Rogers: The End of the Virtual. p. 8
For Rogers too much of research focuses on the differences between on- and offline culture. He sees the reason for this in the methods with which researchers from the humanities and the social sciences approach the internet. Rogers’ critiques the use of surveys, interviews and other approaches that proved succesfull in offline research. He collects these methods under the term virtual methods. To him the exclusive use of these virtual methods leads to an unnessary concentration of research on just a few topics and would even mislead in the quest to advance our understanding the internet.
“The argument advanced here is that virtual methods and user studies in the social sciences and the humanities have shifted the attention away from the data of the medium, and the opportunities for study of far more than online culture.”
Rogers: The End of the Virtual. p. 6
To remedy this situation Rogers advances the notion of methods based on online groundedness. Instead of imposing research approaches from differenct context on internet research he proposes a research approach that uses the epistemology of the internet as methodological basis. Rogers calls these methods digital methods:
“For the third era of Internet research, the digital methods program introduces the term online groundedness, in an effor t to conceptualize research which follows the medium, captures its dynamics, and makes grounded claims about cultural and societal change. Indeed, the broader theoretical goal of digital methods is to rethink the relationship between the Web and the ground.”
Rogers: The End of the Virtual. p. 8
Rogers suggests that through the use of digital methods we will be able to use the internet as a data source that informs on social processes offline that until now remained hidden.

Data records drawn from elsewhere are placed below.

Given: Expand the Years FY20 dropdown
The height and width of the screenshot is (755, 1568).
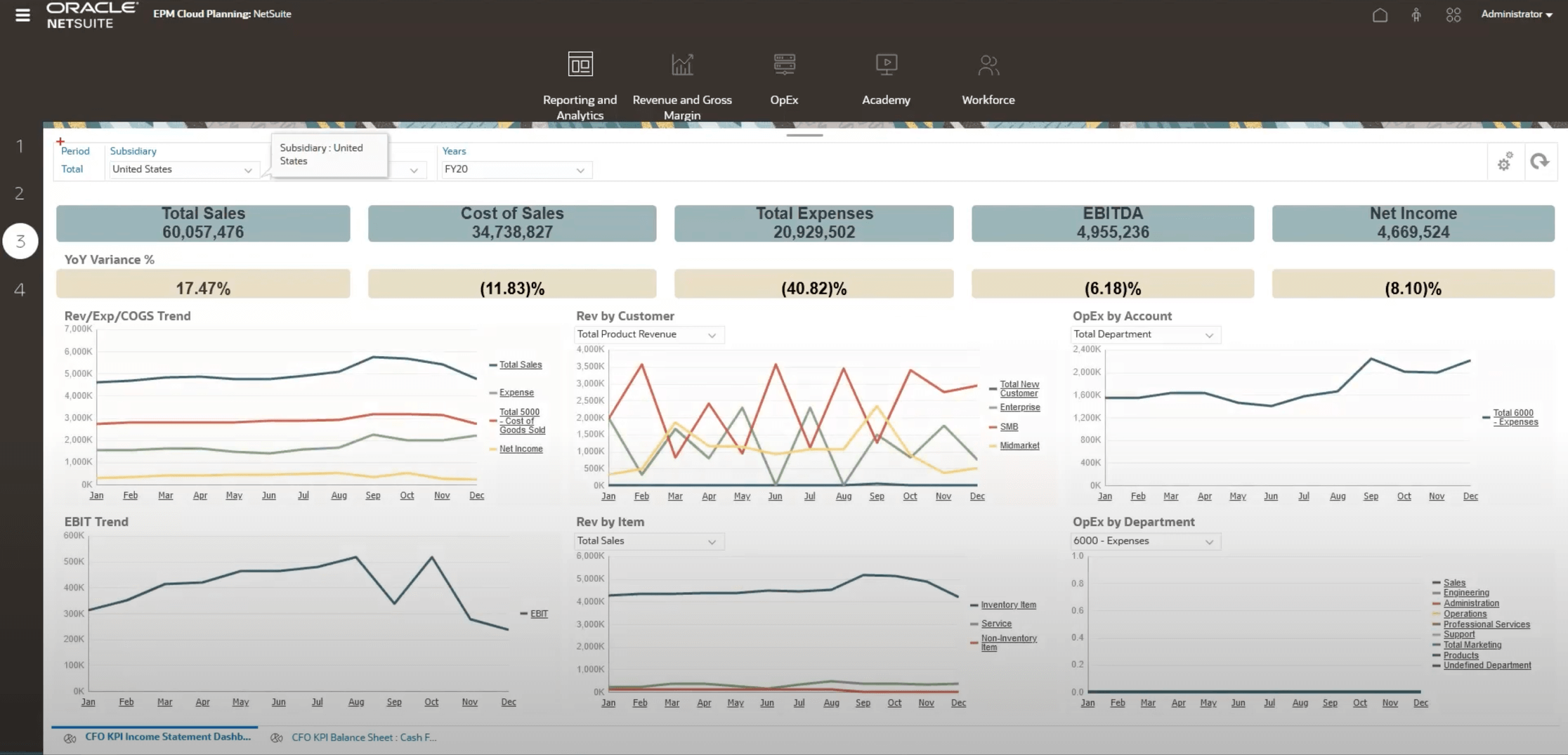Looking at the screenshot, I should pyautogui.click(x=580, y=170).
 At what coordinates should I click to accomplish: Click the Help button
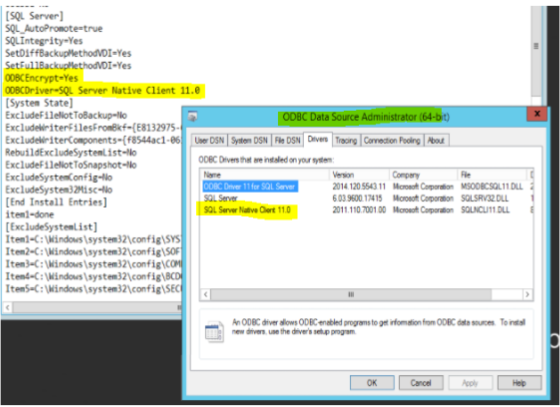(519, 383)
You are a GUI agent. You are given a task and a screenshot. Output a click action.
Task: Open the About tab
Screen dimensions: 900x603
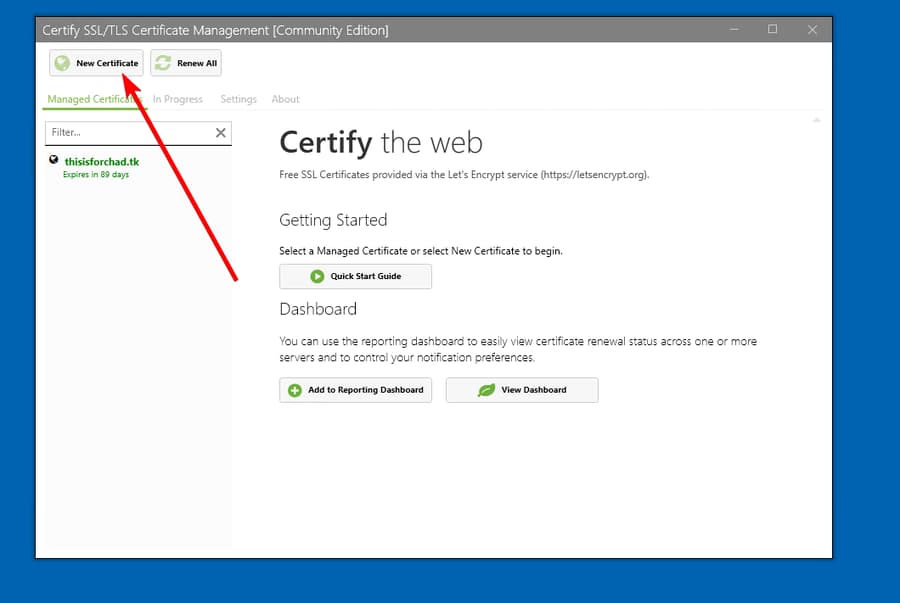click(x=285, y=99)

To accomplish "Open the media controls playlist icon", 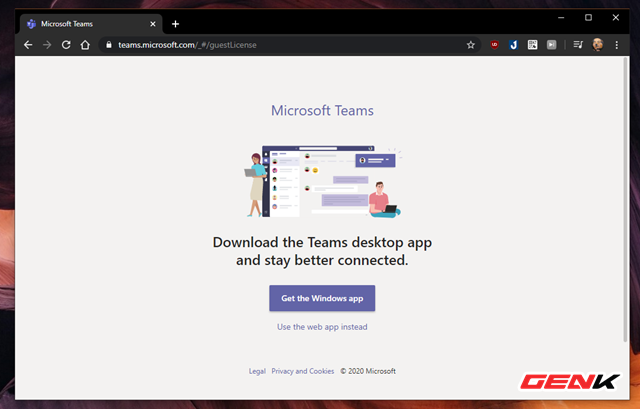I will 578,45.
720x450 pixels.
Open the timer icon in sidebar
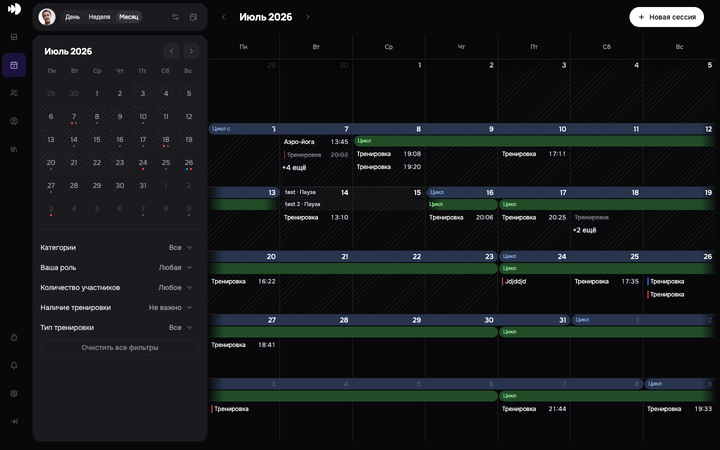14,338
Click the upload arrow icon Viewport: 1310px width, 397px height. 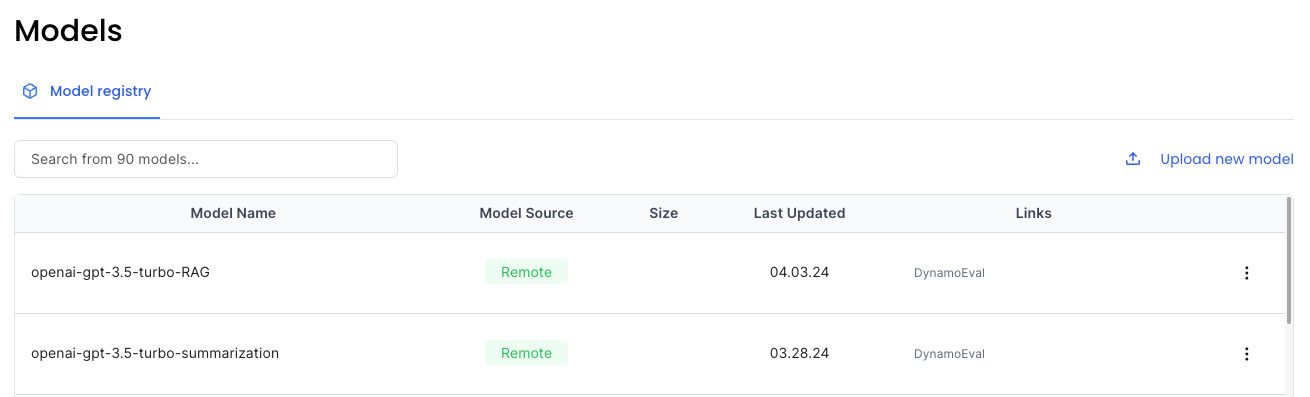tap(1133, 159)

“The conceptual point of departure for the research program is the recognition that the Internet is not only an object of study, but also a source. Knowledge claims may be made on the basis of data collected and analyzed by devices such as search engines. […] It thereby challenges existing methods of data collection […], and reopens the discussion of the Web as anticipatory medium, far closer to the ground than one might expect.”
Rogers: The End of the Virtual. p. 8
Rogers then moves on and discusses a group of epistemological elements of the interent that can serve as basis for research using digital methods. These elements are The Link, The Website, The Search Engines & the Spheres, The Webs, Social Networking Sites & Post-demographics, and Wikipedia & Networked Content. For each element he discusses recent research and further research possibilities.

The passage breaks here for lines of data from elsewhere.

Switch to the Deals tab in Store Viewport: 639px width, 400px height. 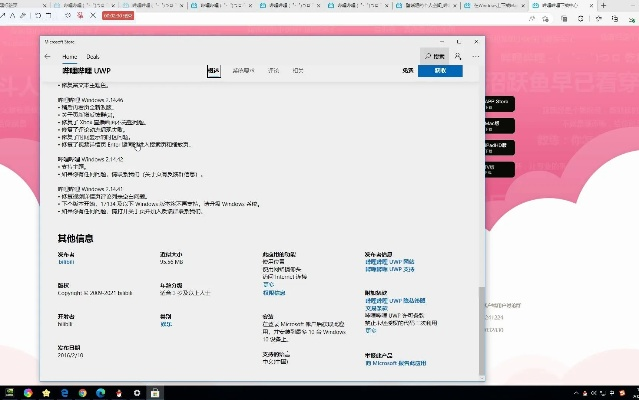(93, 57)
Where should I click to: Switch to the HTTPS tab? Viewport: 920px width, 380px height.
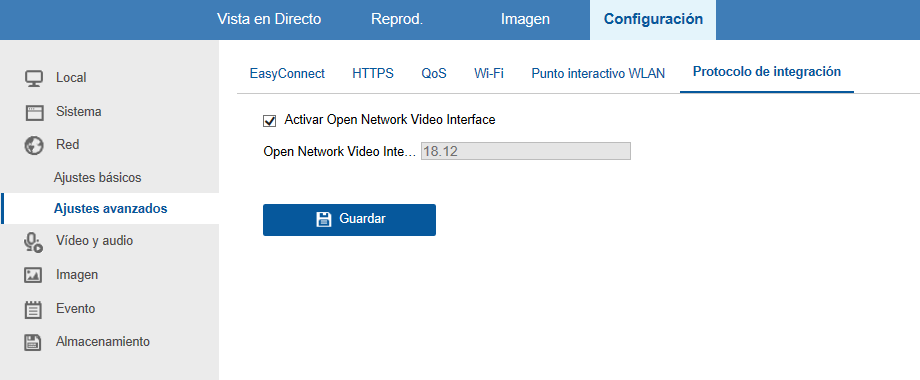tap(373, 73)

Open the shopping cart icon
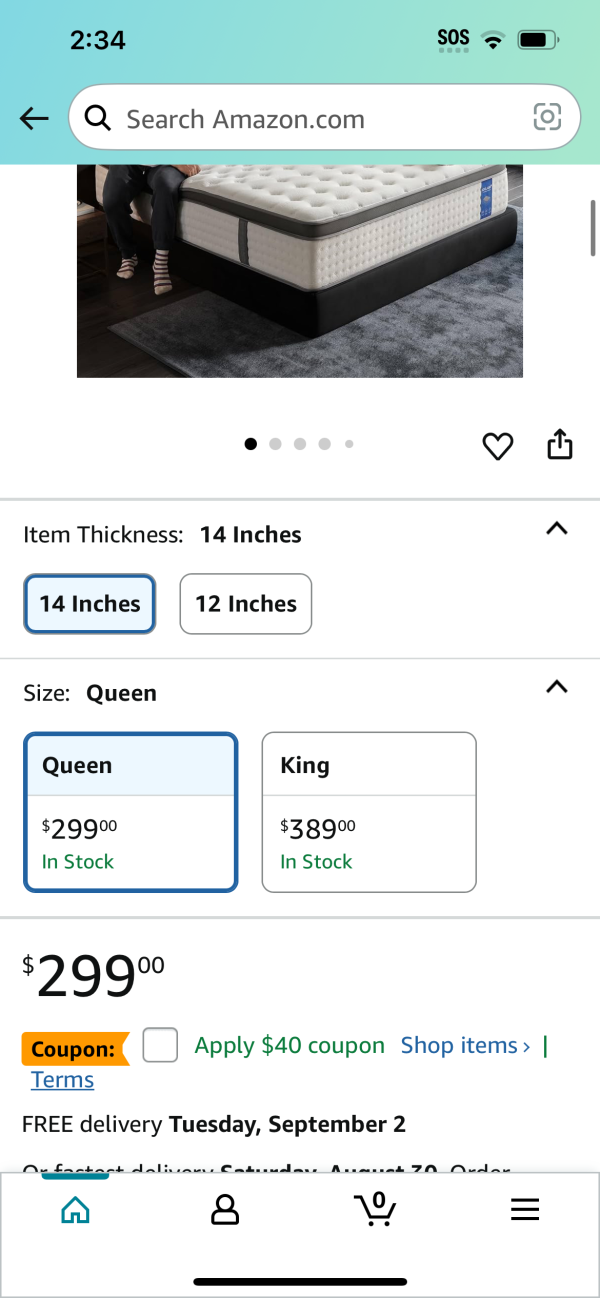click(x=376, y=1209)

Rogers’ text is a welcome addition to the developing debate about computational social science. While the manifesto Computational Social Science by the luminaries of the field David Lazer, Alex Pentland, Lada Adamic, Sinan Aral, Albert-László Barabási, Devon Brewer, Nicholas Christakis, Noshir Contractor, James Fowler, Myron Gutmann, Tony Jebara, Gary King, Michael Macy, Deb Roy, and Marshall Van Alstyne opens up a promising research field there are also real dangers lurking. Be it data driven web sience, digital methods, analysis of social networks, or computational social science, these field are blessed by an ever increasing amount of data. While the best research in these fields does not forget theory, the more data we get the louder the voices become that proclaim the end of theory: All theory has become obsolete. The truth is in the data all apparent to mighty algorithms. For an example of such an argument see Chris Anderson’s unfortunate essay The End of Theory: The Data Deluge Makes the Scientific Method Obsolete. Rogers’ text offers a welcome example how to combine theory and data.
Rogers’ text is also a timely reminder that there is more to a science of the web than just the analysis of opportunity data sets. The richness of data collected on Twitter or Facebook can serve as basis for original research (for an example of an analysis based on data sets collected on Twitter see for example Drew Conway’ s post “SNA in R Talk, Updated with [Better] Video “; for research based on Facebook data sets see “How to split up the US” by Pete Warden). In the short term analyses like these can provide original and valuable insights. Still, if this research is not conducted in a larger research context we risk losing sight of the bigger picture.
But Roger’s text does not only offer interesting perspectives to researchers coming from a data perspective. “The End of the Virtual” also offers an interesting advancement to researchers coming from the humanties or the social sciences. Rogers directs their focus away from shiny “new” phenomena on the web towards the data structure behind these phenomena. This might curb the enthusiasm of some research but at the same time advance our knowlegde about the web at large and the conditions of social action online.
The End of the Virtual can be found either in bookform here or a pre-print of the lecture as pdf on Richard Rogers’ website.
Disclaimer: Richard Rogers sent me a free copy of his “The End of the Virtual”.